### About this exercise
A single number is required: how many lines in the records below contain "Pages".

*** Opening of Data ***

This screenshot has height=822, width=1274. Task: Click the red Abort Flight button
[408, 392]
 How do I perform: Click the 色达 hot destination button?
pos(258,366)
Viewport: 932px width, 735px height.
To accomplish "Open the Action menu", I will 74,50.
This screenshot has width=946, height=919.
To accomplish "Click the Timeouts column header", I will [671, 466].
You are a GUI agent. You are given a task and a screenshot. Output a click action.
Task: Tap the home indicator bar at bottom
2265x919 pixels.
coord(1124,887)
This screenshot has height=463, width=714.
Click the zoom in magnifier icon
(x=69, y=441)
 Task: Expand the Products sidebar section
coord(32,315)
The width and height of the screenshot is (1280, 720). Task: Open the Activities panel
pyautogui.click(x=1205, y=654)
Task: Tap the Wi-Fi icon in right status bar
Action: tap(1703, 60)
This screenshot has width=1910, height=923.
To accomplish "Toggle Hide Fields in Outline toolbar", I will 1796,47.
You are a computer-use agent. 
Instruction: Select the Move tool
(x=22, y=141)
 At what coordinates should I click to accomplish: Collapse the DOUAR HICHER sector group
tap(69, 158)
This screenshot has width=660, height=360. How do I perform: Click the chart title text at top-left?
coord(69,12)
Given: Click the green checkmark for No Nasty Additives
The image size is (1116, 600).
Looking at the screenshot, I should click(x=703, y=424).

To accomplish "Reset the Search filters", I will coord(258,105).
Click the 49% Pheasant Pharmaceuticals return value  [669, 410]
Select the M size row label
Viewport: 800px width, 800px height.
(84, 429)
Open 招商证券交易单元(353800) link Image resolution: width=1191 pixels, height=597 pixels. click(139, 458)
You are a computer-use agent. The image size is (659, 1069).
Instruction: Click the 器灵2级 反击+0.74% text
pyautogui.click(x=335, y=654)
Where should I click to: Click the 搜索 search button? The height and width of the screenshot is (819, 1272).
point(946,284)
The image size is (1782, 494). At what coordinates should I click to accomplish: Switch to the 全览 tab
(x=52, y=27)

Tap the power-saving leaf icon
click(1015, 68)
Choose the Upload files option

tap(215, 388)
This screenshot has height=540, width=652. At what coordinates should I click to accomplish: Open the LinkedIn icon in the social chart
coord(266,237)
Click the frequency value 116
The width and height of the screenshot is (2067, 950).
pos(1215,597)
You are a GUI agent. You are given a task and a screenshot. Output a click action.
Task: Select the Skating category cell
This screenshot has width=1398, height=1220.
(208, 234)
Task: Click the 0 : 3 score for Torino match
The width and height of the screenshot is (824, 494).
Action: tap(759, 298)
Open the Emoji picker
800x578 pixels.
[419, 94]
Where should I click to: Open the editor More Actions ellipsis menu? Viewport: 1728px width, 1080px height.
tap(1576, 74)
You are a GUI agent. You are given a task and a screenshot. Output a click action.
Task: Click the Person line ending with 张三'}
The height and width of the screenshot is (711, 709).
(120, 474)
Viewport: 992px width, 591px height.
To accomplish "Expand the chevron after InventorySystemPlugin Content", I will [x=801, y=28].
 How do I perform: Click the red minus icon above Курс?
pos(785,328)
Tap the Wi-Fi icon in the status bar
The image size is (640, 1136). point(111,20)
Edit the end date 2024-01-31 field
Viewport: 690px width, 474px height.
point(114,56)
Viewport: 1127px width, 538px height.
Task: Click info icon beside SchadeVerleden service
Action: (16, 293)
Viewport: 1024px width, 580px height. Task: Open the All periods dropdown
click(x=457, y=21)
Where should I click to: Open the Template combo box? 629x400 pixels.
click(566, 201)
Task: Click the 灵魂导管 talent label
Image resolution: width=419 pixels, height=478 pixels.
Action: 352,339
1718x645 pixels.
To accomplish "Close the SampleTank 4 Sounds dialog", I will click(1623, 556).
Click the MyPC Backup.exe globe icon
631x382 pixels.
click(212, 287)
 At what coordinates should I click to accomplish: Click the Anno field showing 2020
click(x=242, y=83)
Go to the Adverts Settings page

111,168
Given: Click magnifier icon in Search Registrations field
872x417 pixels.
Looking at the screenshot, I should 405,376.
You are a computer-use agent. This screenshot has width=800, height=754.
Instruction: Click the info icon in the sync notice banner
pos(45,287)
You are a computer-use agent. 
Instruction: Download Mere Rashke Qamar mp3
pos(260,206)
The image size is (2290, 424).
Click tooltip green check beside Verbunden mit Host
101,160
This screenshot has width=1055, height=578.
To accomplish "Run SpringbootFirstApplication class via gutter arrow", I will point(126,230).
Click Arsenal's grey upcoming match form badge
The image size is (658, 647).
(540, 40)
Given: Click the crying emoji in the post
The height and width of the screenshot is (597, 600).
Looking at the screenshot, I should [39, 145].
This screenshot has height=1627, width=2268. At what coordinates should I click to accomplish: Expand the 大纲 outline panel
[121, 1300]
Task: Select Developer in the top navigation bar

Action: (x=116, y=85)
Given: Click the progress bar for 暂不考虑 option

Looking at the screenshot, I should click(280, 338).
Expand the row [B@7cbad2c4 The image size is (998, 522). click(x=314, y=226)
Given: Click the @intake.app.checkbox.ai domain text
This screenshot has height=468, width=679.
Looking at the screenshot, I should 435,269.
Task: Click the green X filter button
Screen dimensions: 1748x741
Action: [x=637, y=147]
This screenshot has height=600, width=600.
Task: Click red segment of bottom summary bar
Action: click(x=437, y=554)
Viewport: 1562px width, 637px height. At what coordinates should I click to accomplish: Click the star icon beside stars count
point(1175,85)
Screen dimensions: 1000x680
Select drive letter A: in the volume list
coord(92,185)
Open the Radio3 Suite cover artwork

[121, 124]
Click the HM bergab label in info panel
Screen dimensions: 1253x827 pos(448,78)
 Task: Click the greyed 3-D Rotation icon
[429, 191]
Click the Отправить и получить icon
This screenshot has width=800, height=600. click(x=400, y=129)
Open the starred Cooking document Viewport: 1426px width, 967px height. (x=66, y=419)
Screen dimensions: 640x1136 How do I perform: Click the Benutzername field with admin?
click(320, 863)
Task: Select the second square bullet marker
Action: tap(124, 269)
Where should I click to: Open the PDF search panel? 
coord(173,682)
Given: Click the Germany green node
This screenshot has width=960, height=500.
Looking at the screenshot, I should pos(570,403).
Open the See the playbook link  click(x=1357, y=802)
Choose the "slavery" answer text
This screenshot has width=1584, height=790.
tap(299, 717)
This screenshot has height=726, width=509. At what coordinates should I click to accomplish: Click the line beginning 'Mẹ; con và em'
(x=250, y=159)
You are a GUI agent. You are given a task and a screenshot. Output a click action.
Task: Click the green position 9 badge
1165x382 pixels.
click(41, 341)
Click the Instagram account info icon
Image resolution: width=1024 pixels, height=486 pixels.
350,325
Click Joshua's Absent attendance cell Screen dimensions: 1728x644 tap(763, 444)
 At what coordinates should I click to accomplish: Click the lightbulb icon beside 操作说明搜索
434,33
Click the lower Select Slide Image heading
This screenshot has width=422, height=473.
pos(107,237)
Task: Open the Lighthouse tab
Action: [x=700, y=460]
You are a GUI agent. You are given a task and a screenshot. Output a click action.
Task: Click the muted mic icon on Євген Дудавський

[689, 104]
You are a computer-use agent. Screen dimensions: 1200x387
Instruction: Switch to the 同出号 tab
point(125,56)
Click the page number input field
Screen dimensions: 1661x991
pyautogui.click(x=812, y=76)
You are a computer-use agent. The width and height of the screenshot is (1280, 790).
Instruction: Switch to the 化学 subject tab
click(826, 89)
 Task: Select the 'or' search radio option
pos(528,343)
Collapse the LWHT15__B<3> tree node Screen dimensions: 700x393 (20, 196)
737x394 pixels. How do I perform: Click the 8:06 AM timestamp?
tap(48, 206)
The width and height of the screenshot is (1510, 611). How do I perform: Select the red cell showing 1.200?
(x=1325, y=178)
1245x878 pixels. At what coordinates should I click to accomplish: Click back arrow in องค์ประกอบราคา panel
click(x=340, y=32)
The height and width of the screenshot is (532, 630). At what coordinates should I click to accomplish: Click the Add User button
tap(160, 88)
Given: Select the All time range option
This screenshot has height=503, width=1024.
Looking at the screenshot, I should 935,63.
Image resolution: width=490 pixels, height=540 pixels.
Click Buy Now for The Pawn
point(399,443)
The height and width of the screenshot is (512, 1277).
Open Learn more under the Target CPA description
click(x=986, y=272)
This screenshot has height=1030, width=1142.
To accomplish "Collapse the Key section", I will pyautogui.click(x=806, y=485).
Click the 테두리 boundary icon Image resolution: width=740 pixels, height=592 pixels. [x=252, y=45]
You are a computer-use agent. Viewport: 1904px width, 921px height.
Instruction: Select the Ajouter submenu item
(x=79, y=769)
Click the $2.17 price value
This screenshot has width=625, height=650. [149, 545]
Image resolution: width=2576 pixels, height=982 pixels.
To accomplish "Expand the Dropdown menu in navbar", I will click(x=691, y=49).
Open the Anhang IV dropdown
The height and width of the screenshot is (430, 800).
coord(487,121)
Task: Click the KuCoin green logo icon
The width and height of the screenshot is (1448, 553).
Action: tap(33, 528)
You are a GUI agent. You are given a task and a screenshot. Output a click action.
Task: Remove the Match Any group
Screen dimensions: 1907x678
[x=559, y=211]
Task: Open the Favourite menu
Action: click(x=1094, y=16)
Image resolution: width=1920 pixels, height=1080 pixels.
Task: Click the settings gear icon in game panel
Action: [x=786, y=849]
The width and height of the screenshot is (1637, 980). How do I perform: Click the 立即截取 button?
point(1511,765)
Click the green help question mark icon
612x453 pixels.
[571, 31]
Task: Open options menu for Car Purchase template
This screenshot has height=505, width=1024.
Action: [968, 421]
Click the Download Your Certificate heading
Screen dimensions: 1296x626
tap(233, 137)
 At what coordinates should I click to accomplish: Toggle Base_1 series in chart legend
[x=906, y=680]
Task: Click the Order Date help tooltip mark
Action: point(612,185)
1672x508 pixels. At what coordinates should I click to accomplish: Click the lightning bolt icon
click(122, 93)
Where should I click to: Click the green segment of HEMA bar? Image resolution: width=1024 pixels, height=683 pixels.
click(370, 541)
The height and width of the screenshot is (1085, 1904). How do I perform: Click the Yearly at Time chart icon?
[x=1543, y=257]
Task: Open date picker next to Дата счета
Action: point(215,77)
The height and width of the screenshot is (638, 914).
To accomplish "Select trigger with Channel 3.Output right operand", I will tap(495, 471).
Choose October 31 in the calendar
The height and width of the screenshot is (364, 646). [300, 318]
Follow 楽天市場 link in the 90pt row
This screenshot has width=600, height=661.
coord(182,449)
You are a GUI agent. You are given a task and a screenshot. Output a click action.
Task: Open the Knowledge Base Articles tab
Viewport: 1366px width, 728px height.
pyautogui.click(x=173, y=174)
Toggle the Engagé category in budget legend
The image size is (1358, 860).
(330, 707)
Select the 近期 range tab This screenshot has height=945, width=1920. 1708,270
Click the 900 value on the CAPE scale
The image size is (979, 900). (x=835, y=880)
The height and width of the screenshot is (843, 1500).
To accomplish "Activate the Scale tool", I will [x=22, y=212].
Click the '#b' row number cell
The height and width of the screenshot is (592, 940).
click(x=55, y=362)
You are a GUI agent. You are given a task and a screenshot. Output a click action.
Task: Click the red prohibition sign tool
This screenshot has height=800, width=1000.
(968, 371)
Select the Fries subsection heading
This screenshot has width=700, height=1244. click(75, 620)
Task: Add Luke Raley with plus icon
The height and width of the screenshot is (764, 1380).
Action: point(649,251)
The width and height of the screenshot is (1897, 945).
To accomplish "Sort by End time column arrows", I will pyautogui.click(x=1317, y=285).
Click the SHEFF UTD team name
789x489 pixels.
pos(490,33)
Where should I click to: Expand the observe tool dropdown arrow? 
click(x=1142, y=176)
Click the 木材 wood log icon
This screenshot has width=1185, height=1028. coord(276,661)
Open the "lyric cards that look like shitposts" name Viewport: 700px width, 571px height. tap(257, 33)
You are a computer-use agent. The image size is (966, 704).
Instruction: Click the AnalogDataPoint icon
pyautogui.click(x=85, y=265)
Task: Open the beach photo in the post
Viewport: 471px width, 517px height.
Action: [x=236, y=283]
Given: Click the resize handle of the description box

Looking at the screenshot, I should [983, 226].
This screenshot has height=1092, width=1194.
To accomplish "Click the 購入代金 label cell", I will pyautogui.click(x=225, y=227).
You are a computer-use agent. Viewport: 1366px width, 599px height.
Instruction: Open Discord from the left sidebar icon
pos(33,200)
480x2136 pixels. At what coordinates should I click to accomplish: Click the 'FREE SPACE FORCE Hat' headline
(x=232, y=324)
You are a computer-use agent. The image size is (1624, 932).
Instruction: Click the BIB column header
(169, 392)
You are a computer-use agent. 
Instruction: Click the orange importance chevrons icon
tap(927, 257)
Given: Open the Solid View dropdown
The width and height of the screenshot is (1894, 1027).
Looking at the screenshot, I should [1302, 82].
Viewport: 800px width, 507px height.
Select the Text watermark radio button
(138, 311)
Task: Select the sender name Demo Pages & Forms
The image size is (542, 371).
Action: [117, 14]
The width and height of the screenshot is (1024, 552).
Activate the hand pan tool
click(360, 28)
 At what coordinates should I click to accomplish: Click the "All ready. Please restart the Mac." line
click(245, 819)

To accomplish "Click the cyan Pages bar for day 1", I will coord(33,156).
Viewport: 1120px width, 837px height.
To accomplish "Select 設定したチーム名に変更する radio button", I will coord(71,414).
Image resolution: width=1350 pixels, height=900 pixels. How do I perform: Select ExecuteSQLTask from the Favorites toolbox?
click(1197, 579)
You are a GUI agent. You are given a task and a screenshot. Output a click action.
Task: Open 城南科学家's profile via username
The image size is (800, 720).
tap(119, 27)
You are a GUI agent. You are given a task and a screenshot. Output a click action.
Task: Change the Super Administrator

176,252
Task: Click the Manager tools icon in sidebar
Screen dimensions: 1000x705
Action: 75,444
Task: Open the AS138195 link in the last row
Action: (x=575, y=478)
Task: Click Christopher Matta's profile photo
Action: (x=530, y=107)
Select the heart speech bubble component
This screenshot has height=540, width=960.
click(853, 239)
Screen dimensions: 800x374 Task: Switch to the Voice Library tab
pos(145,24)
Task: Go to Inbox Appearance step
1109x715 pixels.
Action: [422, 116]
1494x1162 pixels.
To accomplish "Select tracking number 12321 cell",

*** Close of Data ***

### Solution for this problem
2